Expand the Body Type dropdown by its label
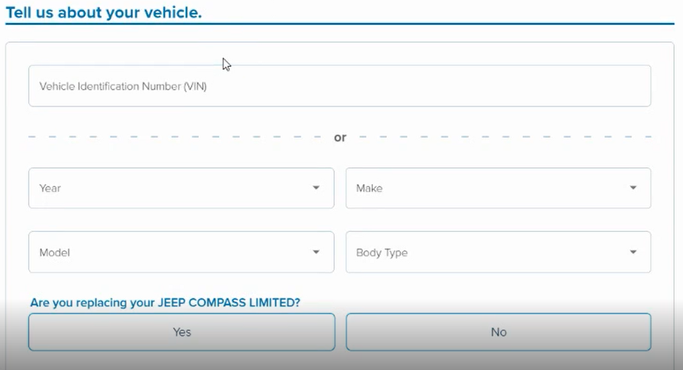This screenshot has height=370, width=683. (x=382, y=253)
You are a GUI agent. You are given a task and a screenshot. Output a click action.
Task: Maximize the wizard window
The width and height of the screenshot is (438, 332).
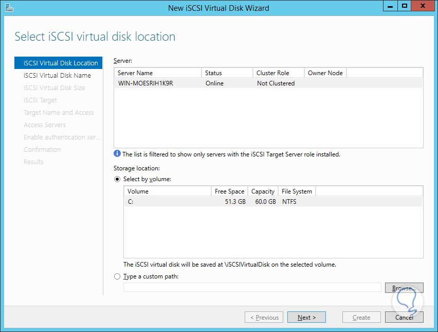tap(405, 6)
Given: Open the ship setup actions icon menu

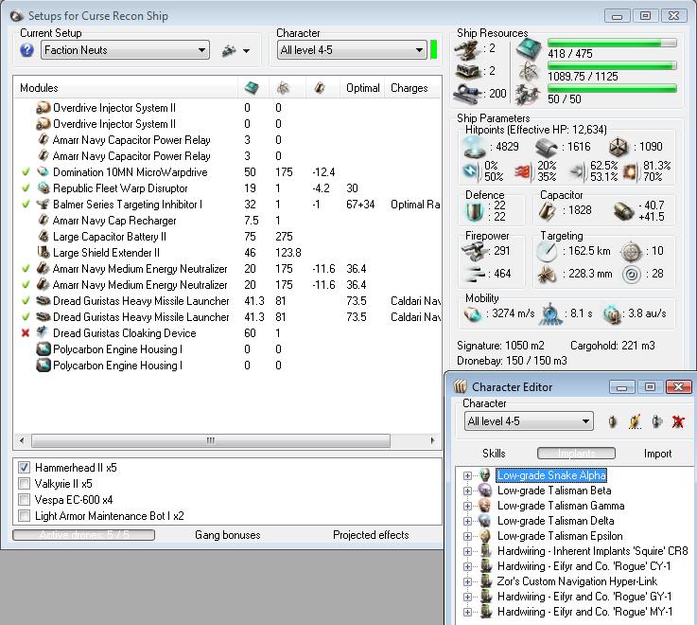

+-------+

[What the task asks] Rewrite every line of the records above as a numbered list, skipping blank lines and leaving the pictures out.

[Right answer]
1. Expand the Body Type dropdown by its label
2. This screenshot has height=370, width=683. (x=382, y=253)
3. You are a GUI agent. You are given a task and a screenshot. Output a click action.
4. Task: Maximize the wizard window
5. The width and height of the screenshot is (438, 332).
6. tap(405, 6)
7. Given: Open the ship setup actions icon menu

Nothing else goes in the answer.